Figure 1 is a schematic circuit diagram of the photoelectric conversion device, Figures 2 and 3 are a sectional view and configuration diagram of the matrix wiring board, respectively, Figure 4 is an equivalent circuit diagram of the matrix circuit section, and Figure 5 is the same as Figure 4. 6 is an enlarged view of the intersection of the first wiring layer and the second wiring layer, FIG. 7 is a graph showing the relationship between output error and input capacitance, and FIG. 8 is an approximate equivalent circuit diagram for any arbitrary bit in the circuit. , and FIG. 9 are enlarged views of the intersection of the first wiring layer and the second wiring layer according to the first and second embodiments of the present invention, respectively. In the figure, 9...matrix wiring board, 10...

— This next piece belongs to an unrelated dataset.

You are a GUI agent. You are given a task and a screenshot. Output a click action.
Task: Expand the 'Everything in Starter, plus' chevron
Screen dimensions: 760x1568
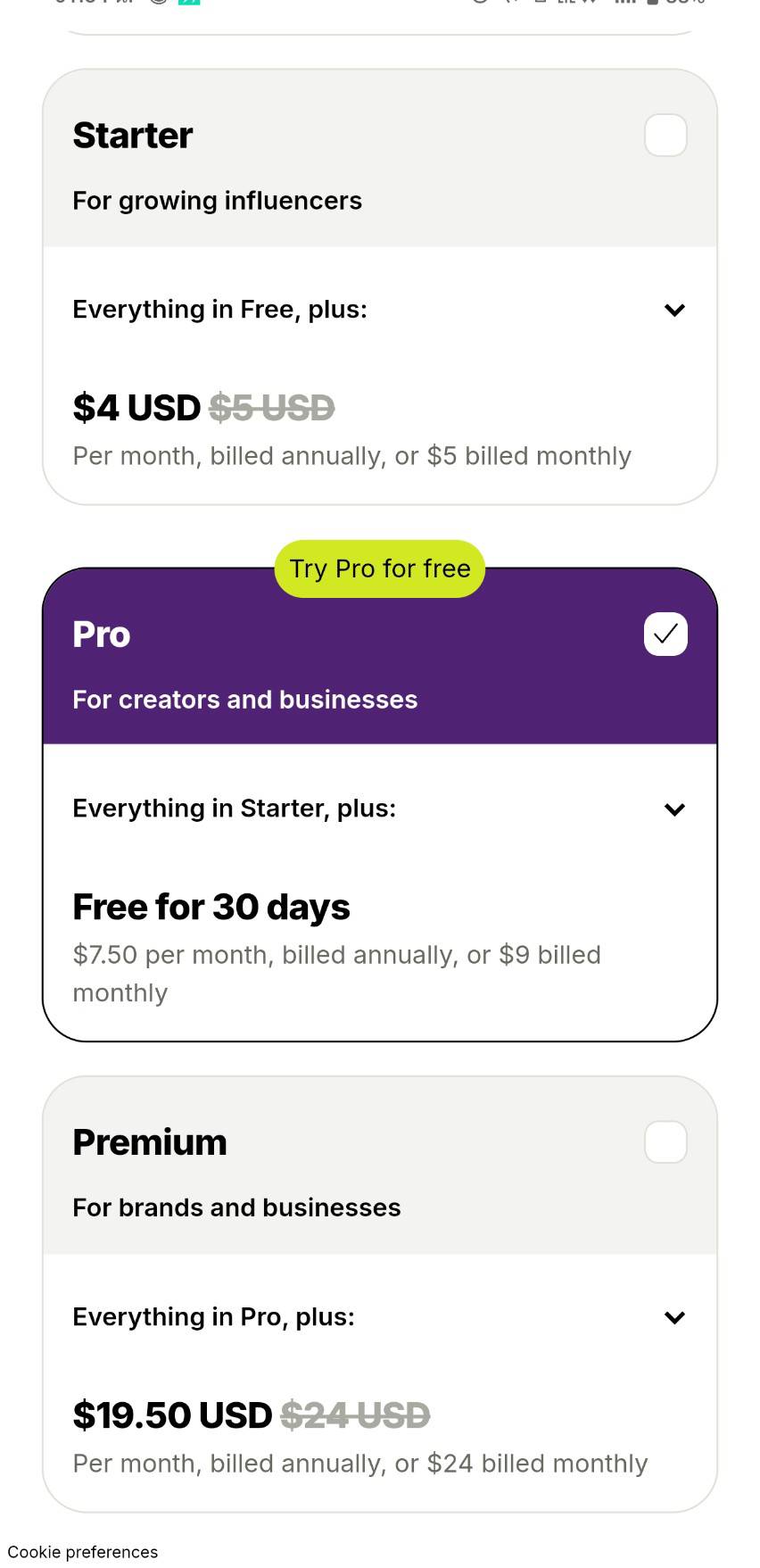coord(674,809)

...Substrate, 12...First wiring layer, 14...Insulating layer,
16...Second wiring layer, 18...Through hole contact portion, 20...First wiring, 22...Second wiring, 34a, 34b...Dummy wiring.

Claims (1)

[Scope of Claims] 1. A wiring device having a wiring section on a base, wherein the wiring section includes a first wiring group consisting of a plurality of wirings for transmitting signals, and a first wiring group that is longer than the wirings and that is longer than the first wiring group. A second wire consisting of a plurality of wires for transmitting signals provided to intersect with the wire group of
a wiring group, a third wiring provided on both sides of the second wiring group, and an insulating layer sandwiched between the first wiring group and the second wiring group, A wiring device characterized in that the first wiring group and the second wiring group are connected via a through hole provided in the insulating layer. 2. The wiring device according to claim 1, wherein the first wiring group is connected to a plurality of photoelectric conversion elements of a photo sensor, and the second wiring group is connected to a scanning circuit. . 3. The wiring device according to claim 2, wherein the first wiring group includes a number of wirings that is an integral multiple of the number of wirings in the second wiring group.